Import it into the powerdns database.


Enabling LUA Records in PowerDNS-Admin

After everything is running:

  1. Login to PowerDNS-Admin
  2. Go to Settings → Zone Records
  3. Enable the LUA record type

Now you can create records of type LUA directly from the UI.

This is what makes the hybrid setup powerful: database-driven zones with programmable DNS logic.


Example 1 — Pick the Closest IP

pickclosest({'192.0.2.1','192.0.2.2','198.51.100.1'})

PowerDNS evaluates geographic distance and returns the closest address.


Example 2 — Return Based on Country

;if country('US') then
  return {'192.0.2.1','192.0.2.2','198.51.100.1'}
else
  return '192.0.2.2'
end

Here:

  • US users receive a specific IP pool
  • Others receive a fallback IP

You can return:

  • A single string value
  • An array of strings

This allows basic traffic steering without deploying Anycast or external load balancers.


Returning Client Info via TXT Records

One of the fun parts of enabling LUA + GeoIP is that you can inspect and return information about the requester.

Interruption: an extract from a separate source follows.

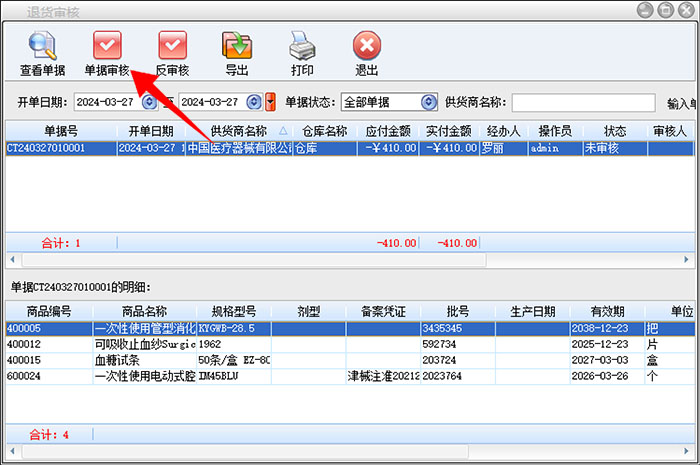Click the 打印 printer icon

pos(302,47)
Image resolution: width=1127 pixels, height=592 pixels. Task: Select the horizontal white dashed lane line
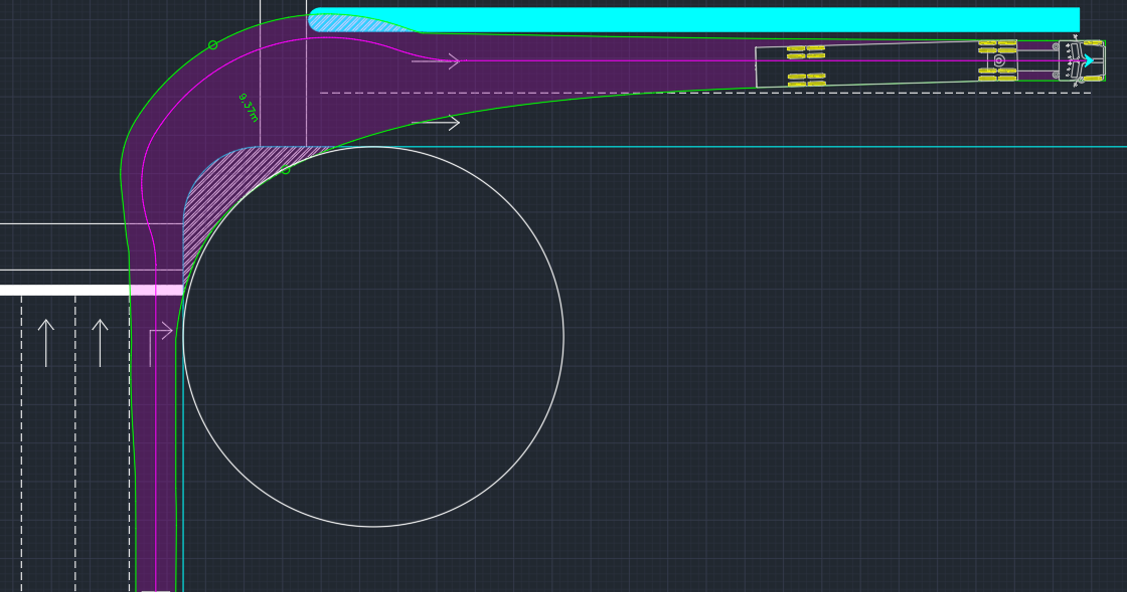click(x=700, y=93)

Because bestwho represents the client IP (or the EDNS subnet if available), you can expose it in a TXT record.

Return the Requester IP

";return { bestwho:toString() }"

Querying this record will return the client IP address as seen by PowerDNS.


Return GeoIP Attributes

You can also use geoiplookup() with different attributes.

Example records:

asn.example.com       IN LUA TXT "geoiplookup(bestwho:toString(), GeoIPQueryAttribute.ASn)"
city.example.com      IN LUA TXT "geoiplookup(bestwho:toString(), GeoIPQueryAttribute.City)"
continent.example.com IN LUA TXT "geoiplookup(bestwho:toString(), GeoIPQueryAttribute.Continent)"
country.example.com   IN LUA TXT "geoiplookup(bestwho:toString(), GeoIPQueryAttribute.Country)"
country2.example.com  IN LUA TXT "geoiplookup(bestwho:toString(), GeoIPQueryAttribute.Country2)"
name.example.com      IN LUA TXT "geoiplookup(bestwho:toString(), GeoIPQueryAttribute.Name)"
region.example.com    IN LUA TXT "geoiplookup(bestwho:toString(), GeoIPQueryAttribute.Region)"
location.example.com  IN LUA TXT "geoiplookup(bestwho:toString(), GeoIPQueryAttribute.Location)"

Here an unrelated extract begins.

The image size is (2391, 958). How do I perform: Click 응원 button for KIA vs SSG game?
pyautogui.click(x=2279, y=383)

Depending on the requester’s IP and your GeoLite2 database, these may return values such as:

  • ASN number
  • City name
  • Continent code
  • Country code
  • Region code
  • Latitude / longitude

This can be useful for debugging GeoIP behavior — or just for fun.


Final Thoughts

Running PowerDNS in pure file-based GeoIP mode is powerful but not user-friendly.

Running only MySQL backend is convenient but limits advanced routing flexibility.

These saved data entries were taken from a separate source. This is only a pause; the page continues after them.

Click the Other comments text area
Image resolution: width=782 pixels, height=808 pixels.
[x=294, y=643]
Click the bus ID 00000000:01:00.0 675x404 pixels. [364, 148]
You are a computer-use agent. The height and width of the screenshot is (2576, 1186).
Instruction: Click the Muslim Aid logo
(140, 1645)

Combining gmysql and geoip gives you both:

  • A clean admin UI
  • Database-driven zones
  • Programmable DNS logic
  • Geo-aware responses

Docker keeps the entire stack portable and reproducible.

If you need a self-hosted authoritative DNS server with UI management and geo-located responses, this hybrid approach is practical and production-ready.